But we're all here because we're enthusiasts for one of the quickest & most capable production road cars made....

There's some irony there somewhere... 

Aren't we all guilty of speeding at some point? Or are there really people on this thread who own or aspire to have high performance cars like GT-R's and never drive beyond the speed limits? (Stu0x excluded of course...   ).

I'm a self confessed habitual speeder.

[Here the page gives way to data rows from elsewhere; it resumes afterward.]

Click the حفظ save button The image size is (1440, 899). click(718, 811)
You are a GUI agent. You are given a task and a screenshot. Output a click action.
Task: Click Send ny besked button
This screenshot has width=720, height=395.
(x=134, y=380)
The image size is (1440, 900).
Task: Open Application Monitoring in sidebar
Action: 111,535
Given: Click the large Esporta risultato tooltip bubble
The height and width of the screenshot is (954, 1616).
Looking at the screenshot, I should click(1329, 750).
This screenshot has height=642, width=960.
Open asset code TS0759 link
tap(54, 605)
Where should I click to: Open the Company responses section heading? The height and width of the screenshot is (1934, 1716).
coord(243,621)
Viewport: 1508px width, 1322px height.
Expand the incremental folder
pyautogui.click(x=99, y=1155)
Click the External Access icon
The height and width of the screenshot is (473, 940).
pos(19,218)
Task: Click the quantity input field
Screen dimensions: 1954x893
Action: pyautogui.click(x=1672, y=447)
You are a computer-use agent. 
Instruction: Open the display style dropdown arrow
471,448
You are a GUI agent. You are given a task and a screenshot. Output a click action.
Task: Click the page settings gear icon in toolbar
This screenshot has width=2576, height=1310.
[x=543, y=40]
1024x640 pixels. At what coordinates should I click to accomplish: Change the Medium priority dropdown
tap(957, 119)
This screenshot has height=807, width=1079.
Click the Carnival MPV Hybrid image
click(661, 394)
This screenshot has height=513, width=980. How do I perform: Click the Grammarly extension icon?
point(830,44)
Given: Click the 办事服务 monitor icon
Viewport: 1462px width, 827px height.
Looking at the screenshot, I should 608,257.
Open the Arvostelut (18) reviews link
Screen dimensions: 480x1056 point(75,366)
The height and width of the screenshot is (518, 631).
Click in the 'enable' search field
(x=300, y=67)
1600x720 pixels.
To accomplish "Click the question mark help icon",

I break the speed limits regularly (So do many Japanese Motorists). 
This thread makes me feel fortunate I don't live in the UK where speeding's become so anti social in the last 15 years... Driving at the speed limit and watching the speedo all the time's so boring it puts me to sleep...

On the other hand, driving like a twat beyond your abilities or the conditions available is just plain stupid wherever you do it - (whether on the road or on the track) as the owner of the white GT-R has probably discovered to his detriment....There's safe places to speed and others that aren't  

Just so we know....All those who have never driven illegally, or gotten carried away behind the wheel please say "ay"!  

Miguel.


----------



## Blow Dog (Sep 4, 2001)

Amazed I missed this one.
I'm just glad to see that a vast majority of users on this forum frown upon antics such as this.

It IS easy to make assumptions based on a few photos, but the evidence around does indicate tomfoolery.

I've always tried to maintain a respectable attitude towards street racing. It's a blatant liar that says he doesn't abuse speed limits. But anyone who oversteps their abilities or their cars abilities in such shockingly poor conditions deserves no less than what we've seen.


----------



## lightspeed (Jul 11, 2002)

There's some irony there somewhere...!

I agree.

I think the point is that it is one thing to enjoy a spirited drive with consideration for the prevailing conditions and other road users and another to 'large it' in front of a crowd then blame the ensuing mayhem on a 'ball joint failure'.

Brain failure more like.


----------



## Blow Dog (Sep 4, 2001)

Can I just add, personally, that I think street cruises are always bad news - everything about them just reeks.
You're out doing crazy things with a bunch of people you hardly know.
I make a point of never going out in a car with people you don't know. Are they hot tempered? Are they show offs? Can they control that car?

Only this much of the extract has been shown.